Perhaps you are shy and do not know what to say when receiving thanks. You get tongue-tied and stumble over your words, which becomes embarrassing for you. If you are more introverted than extroverted, receiving thanks may be more difficult for you. All you want to do is find the closest exit and escape the scene as fast as you can. However, all you may need to do is learn a few gracious phrases that could help you feel more comfortable accepting thanks – for example, My pleasure.; You’re a kind person, it was easy.; or simply You’re welcome. You could try coupling these examples by maintaining eye contact or accentuating your thanks with a smile, adding a non-verbal layer to your acceptance of gratitude.
“It’s no big deal,” may be what you say to those who express their thankfulness towards you – brushing it off as if your giving was insignificant. If this is the case, then why give in the first place? Maybe you are trying to avoid someone going overboard in thanking you – making something out of nothing. You depreciate your giving, and in turn, leave the receiver of your gift in the position to convince you that they genuinely appreciate what you have done for them. You could ask yourself if giving has become routine for you, finding yourself always being on the giving end, rarely, if ever, experiencing what it is like to receive. Could it be that the role you’ve played was being the one who everyone else depended on? It was you who kept (or was expected to keep) everything from falling apart. Receiving from others may make you appear weak since you have had to maintain an in controlled posture for so long – being “the strong one.” When someone shows gratitude for what you have done for them, you are caught off guard or surprised. By relinquishing yourself to receive thanks, you permit yourself to be a part of the joy in the giving and receiving encounter.

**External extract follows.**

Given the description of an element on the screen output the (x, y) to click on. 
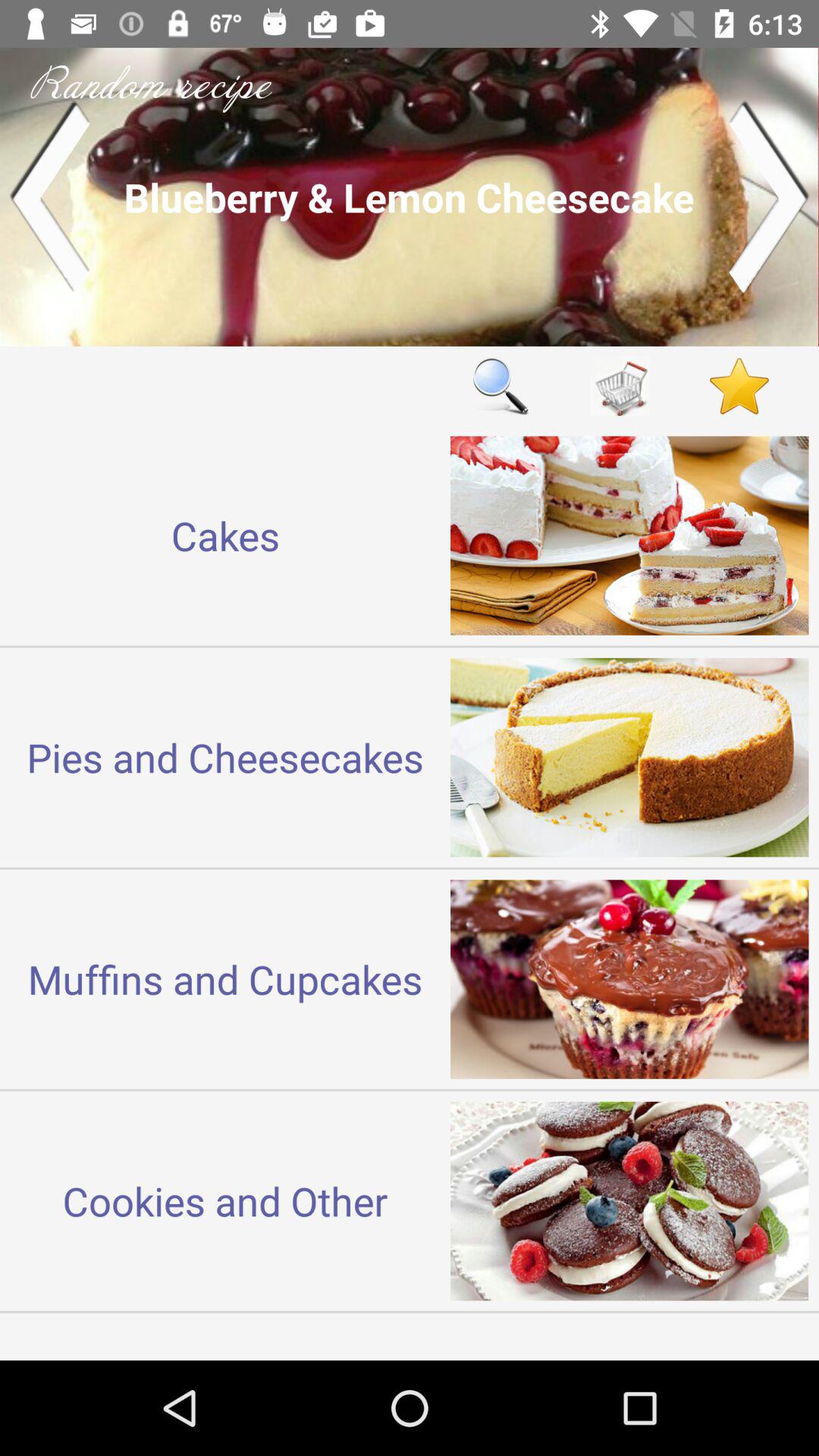
photo of current recipe (409, 196)
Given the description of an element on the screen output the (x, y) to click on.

As you remember what you can thank God and others for this Thanksgiving, do not forget that He finds pleasure in receiving our thanks. It’s a two-way street with Him. He gave, and we can show our appreciation by humbly receiving His gift of love and salvation through Christ – a big deal.
“For everything God created is good, and nothing is to be rejected if it is received with thanksgiving.” 1 Timothy 4:4. New International Version (NIV)
“Gracious acceptance is an art – an art which most never bother to cultivate. We think that we have to learn to give, but we forget about accepting things, which can be much harder than giving…Accepting another person’s gift is allowing him to express his feelings for you.” Alexander McCall Smith, Love Over Scotland. cited by Bottoms, Heather. 15 of the Best Quotes About Giving and Receiving. December 6, 2018. bookriot.c0m. retrieved November 25, 2020.
Happy Thanksreceiving and Happy Thanksgiving too.